___ Supplied data ___

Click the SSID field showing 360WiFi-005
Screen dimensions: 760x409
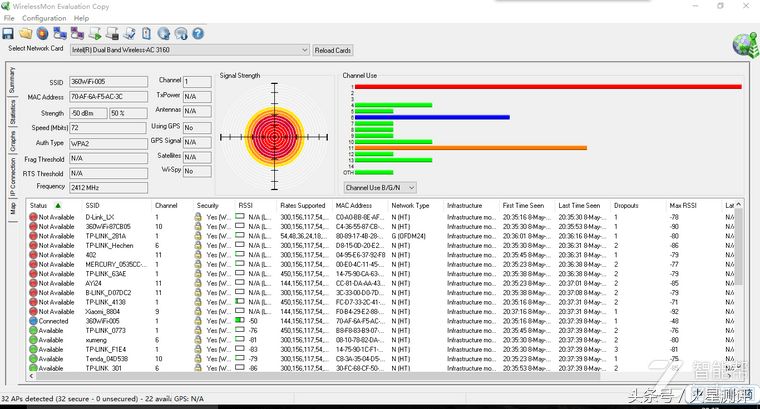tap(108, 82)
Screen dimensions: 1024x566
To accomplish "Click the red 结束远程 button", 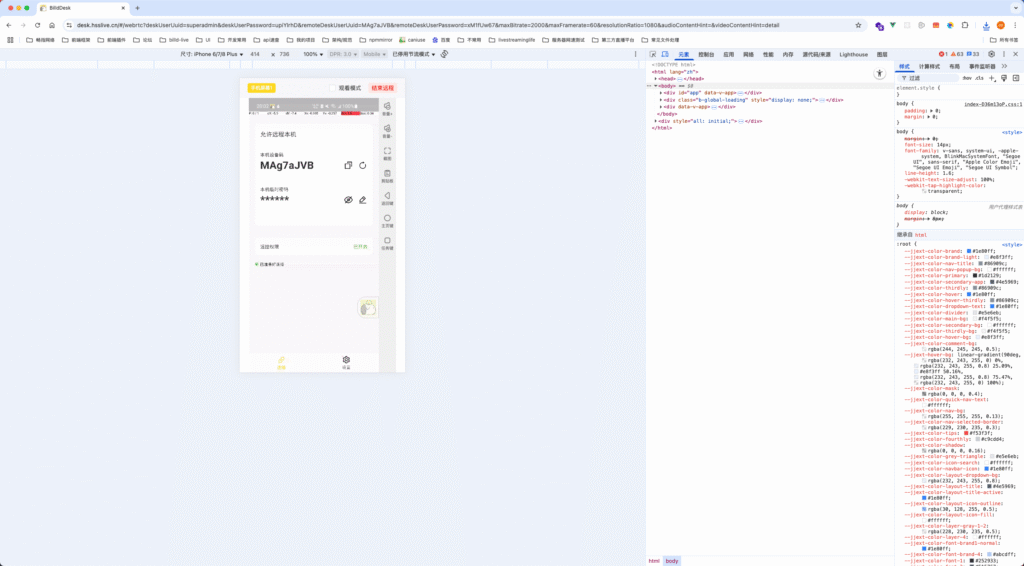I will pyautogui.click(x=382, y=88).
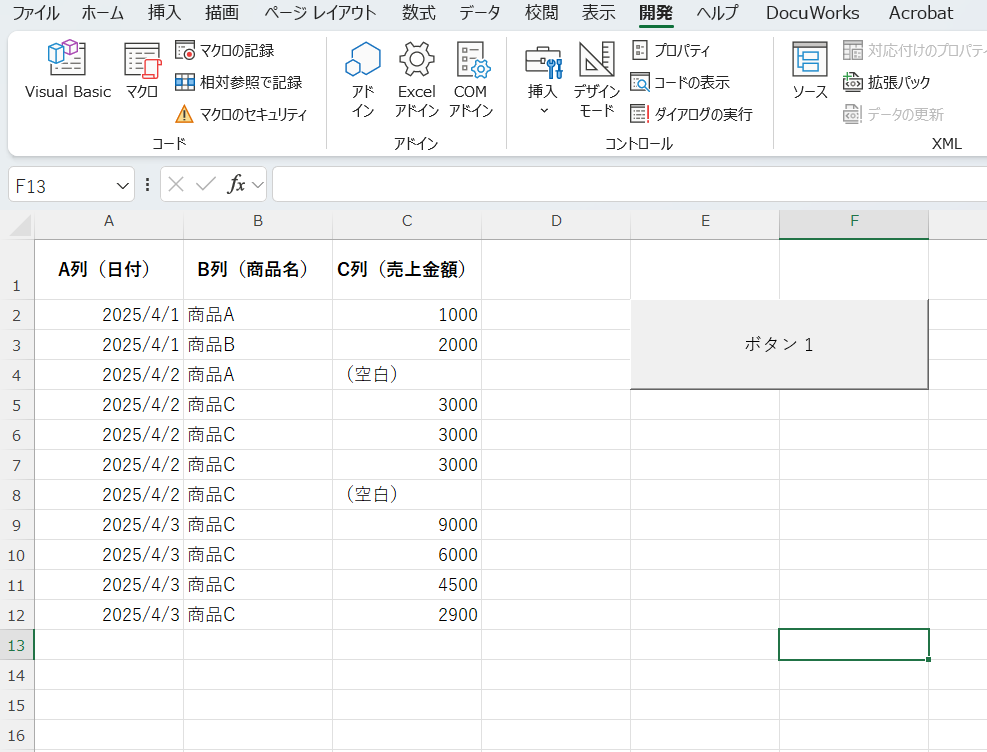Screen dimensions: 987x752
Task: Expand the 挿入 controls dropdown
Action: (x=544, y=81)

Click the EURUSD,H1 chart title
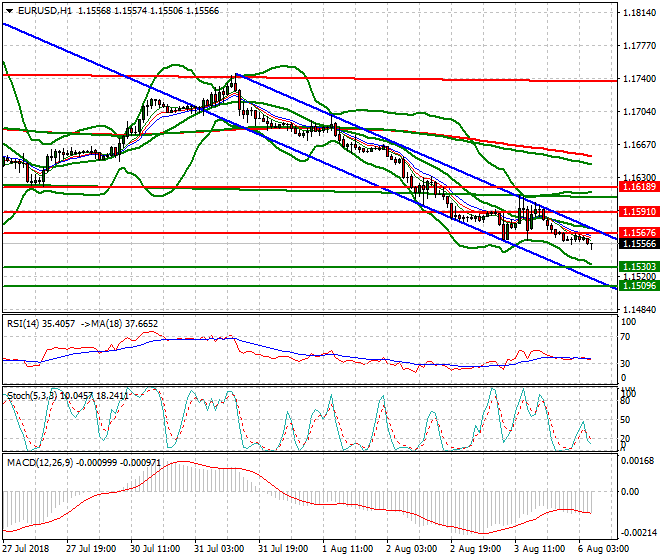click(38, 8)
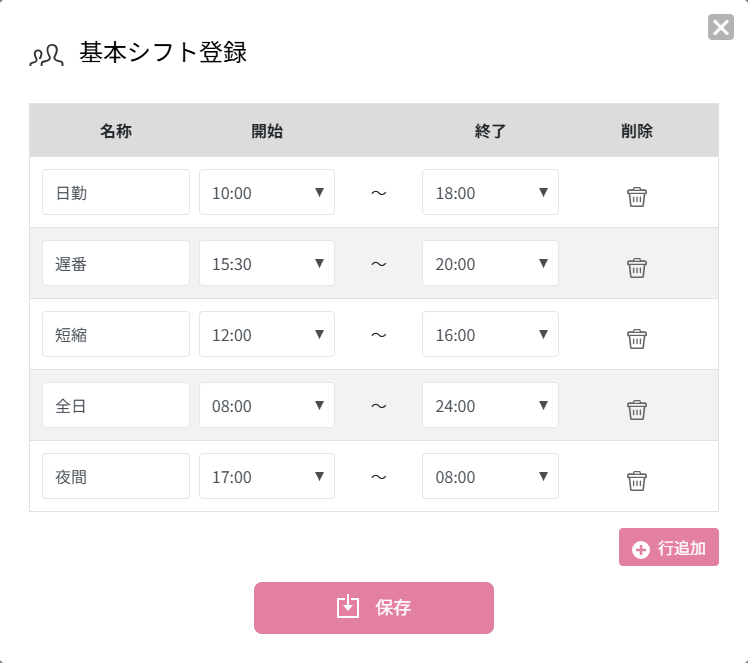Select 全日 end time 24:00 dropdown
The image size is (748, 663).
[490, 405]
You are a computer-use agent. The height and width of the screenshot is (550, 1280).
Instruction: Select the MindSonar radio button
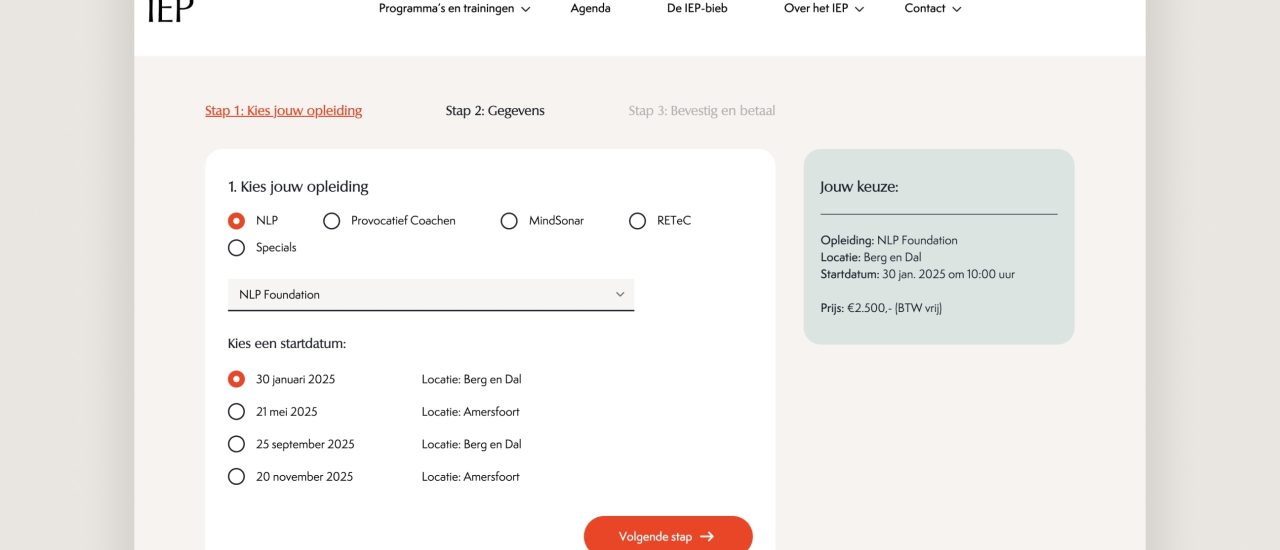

___

• [What the task asks] From the line containing "You are a computer-use" to the end of the data above, give those lines again verbatim, with both endpoints included and no images.

• [Task answer]
You are a computer-use agent. The height and width of the screenshot is (550, 1280).
Instruction: Select the MindSonar radio button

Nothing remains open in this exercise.